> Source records
+ + + + + + +
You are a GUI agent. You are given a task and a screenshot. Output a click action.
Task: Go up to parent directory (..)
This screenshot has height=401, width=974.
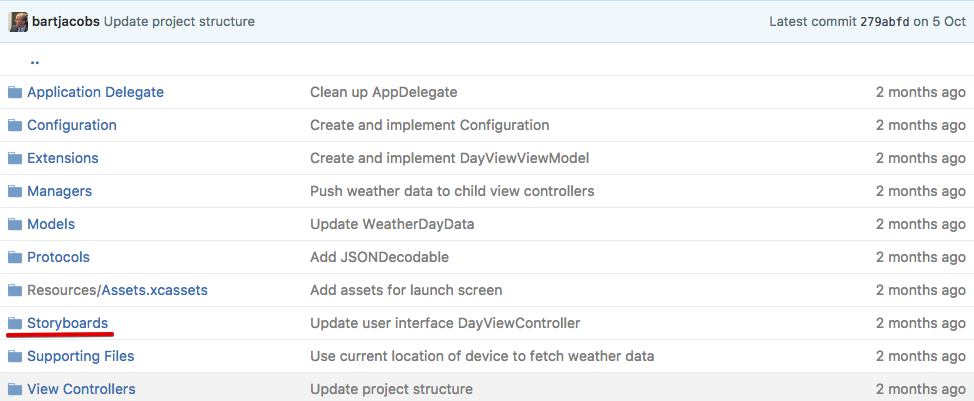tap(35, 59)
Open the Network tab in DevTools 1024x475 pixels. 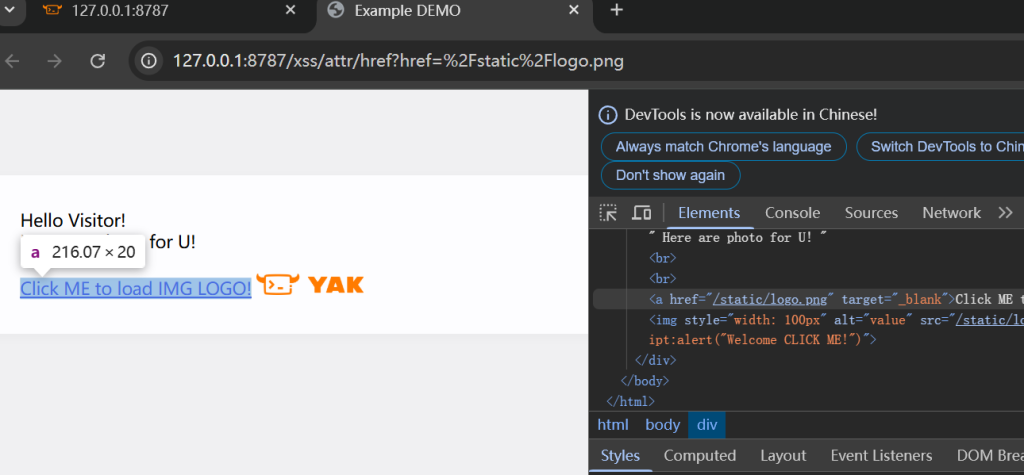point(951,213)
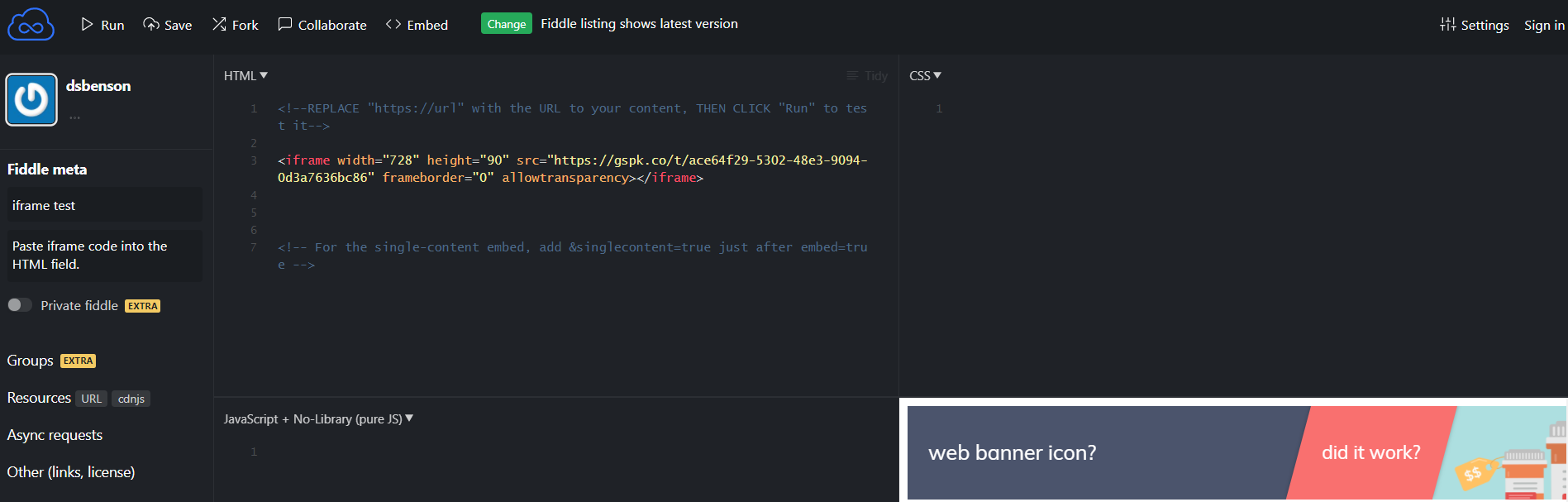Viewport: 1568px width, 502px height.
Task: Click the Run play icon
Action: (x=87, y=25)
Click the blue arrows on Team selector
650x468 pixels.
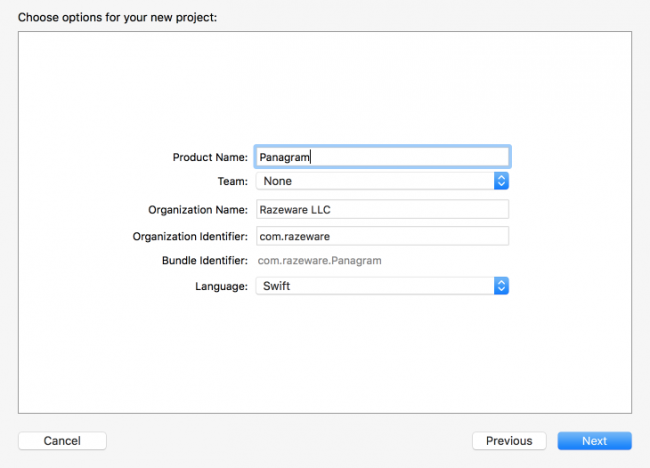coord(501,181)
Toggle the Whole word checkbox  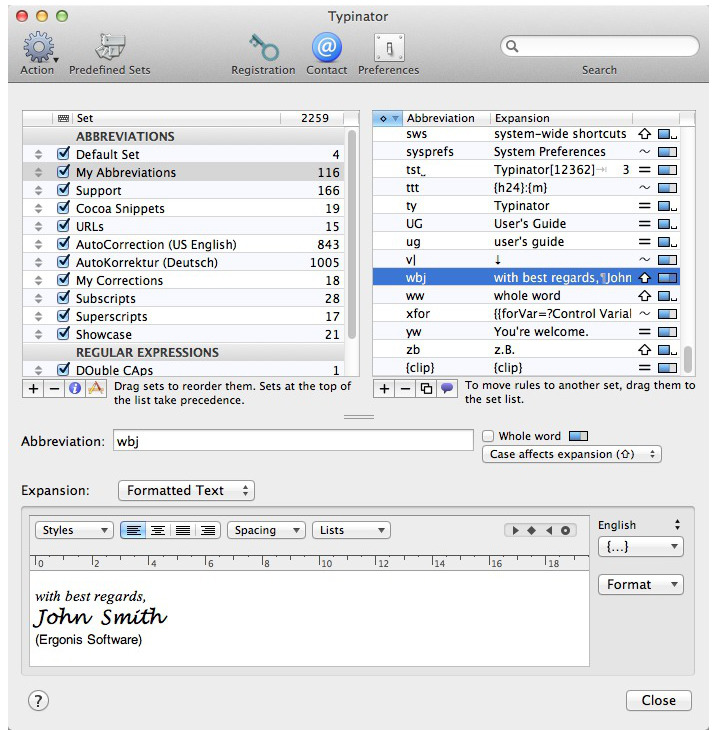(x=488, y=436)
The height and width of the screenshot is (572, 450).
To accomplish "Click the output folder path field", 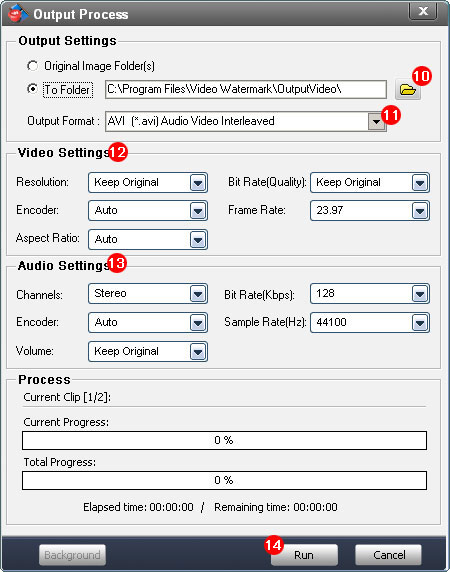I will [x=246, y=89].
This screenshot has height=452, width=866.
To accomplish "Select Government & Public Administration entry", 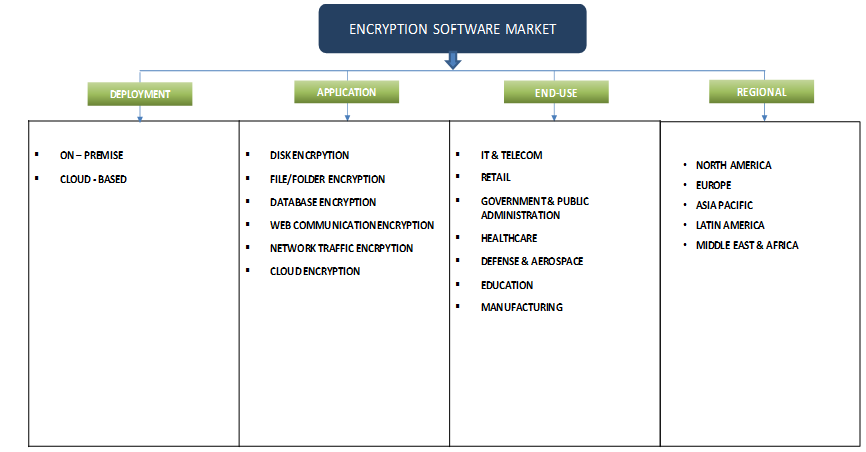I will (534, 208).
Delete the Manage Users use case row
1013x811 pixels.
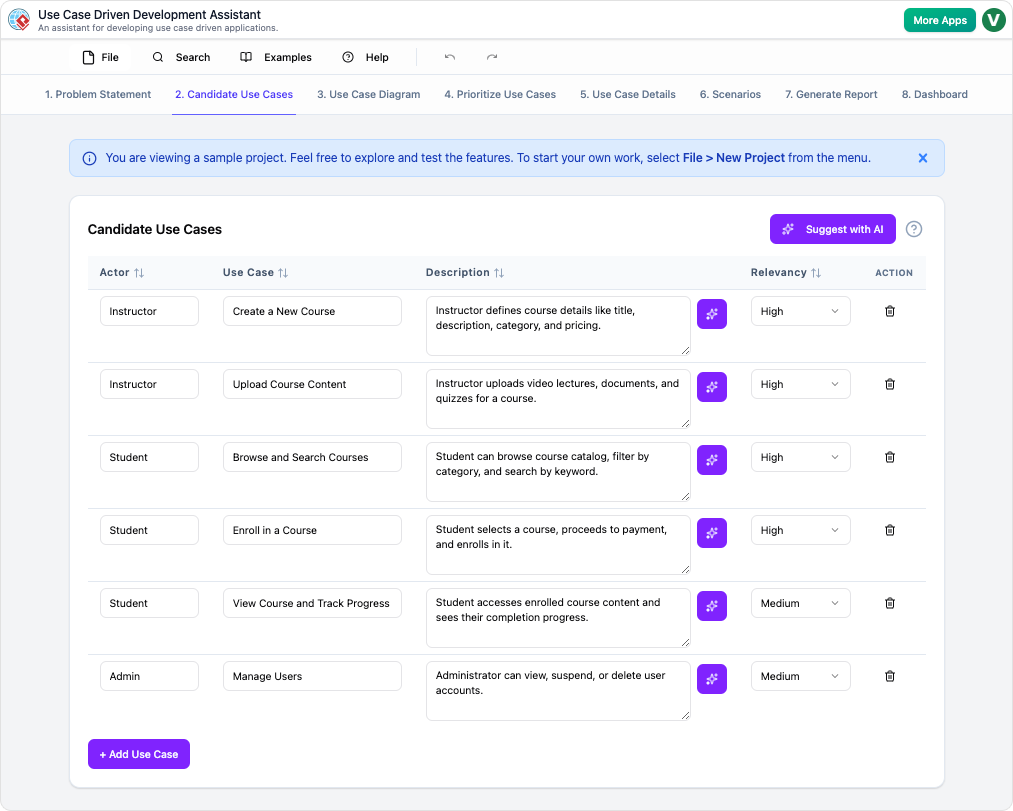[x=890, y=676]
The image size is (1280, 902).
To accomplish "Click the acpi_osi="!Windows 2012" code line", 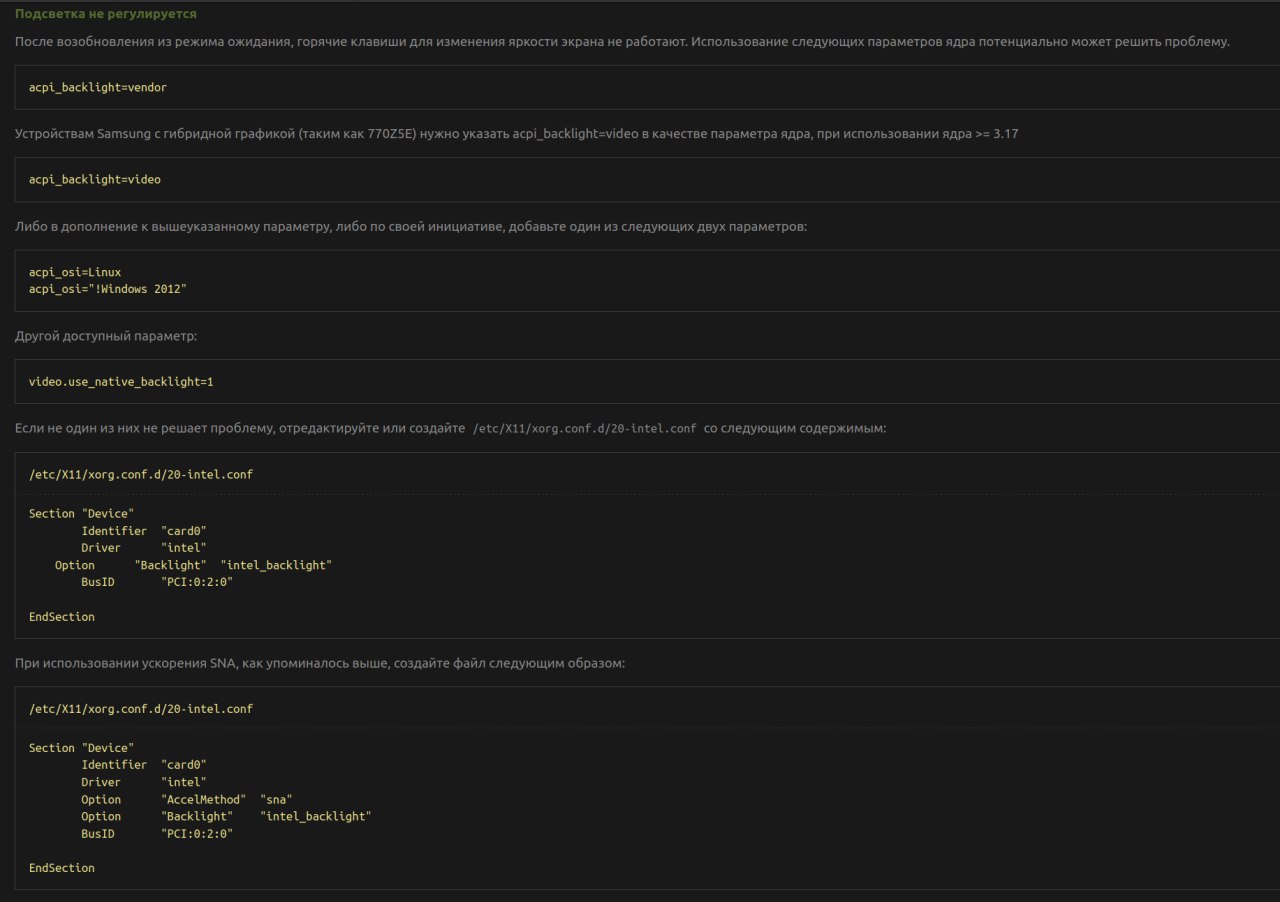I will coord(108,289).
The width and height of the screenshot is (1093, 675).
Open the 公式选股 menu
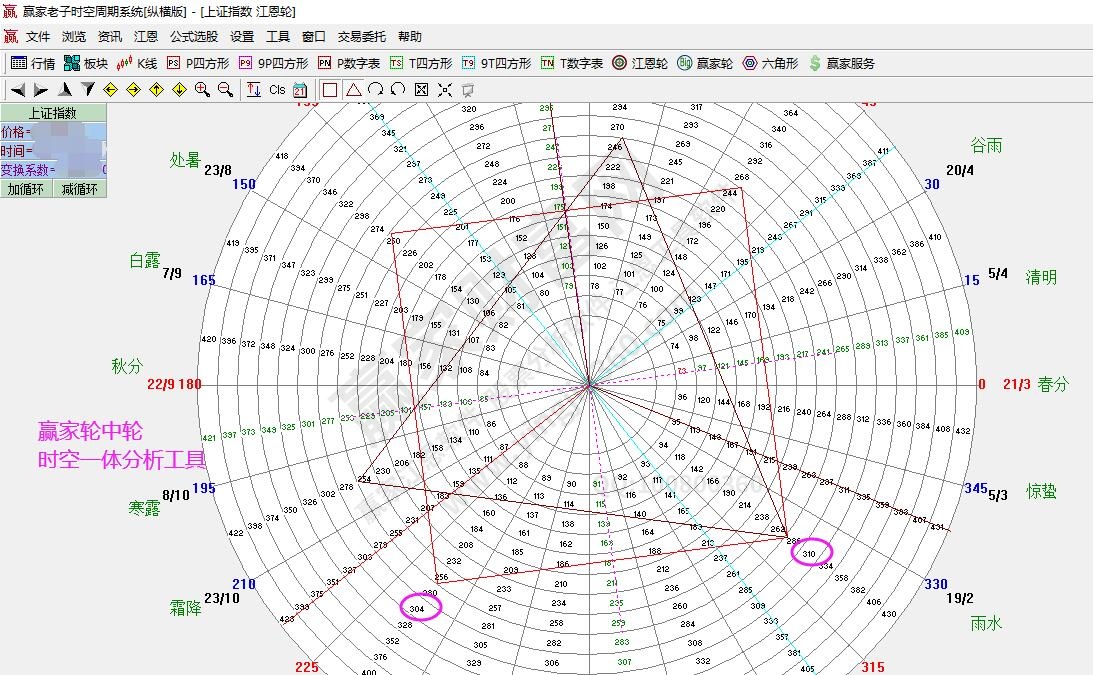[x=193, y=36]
+ + + + + + +
> EXERCISE INSTRUCTIONS
Beginning with the line with "The width and", repeat the entries above exactly, up to and including the last line, leaving out pictures.

> SOLUTION BELOW
The width and height of the screenshot is (1093, 675).
Open the 公式选股 menu
[x=193, y=36]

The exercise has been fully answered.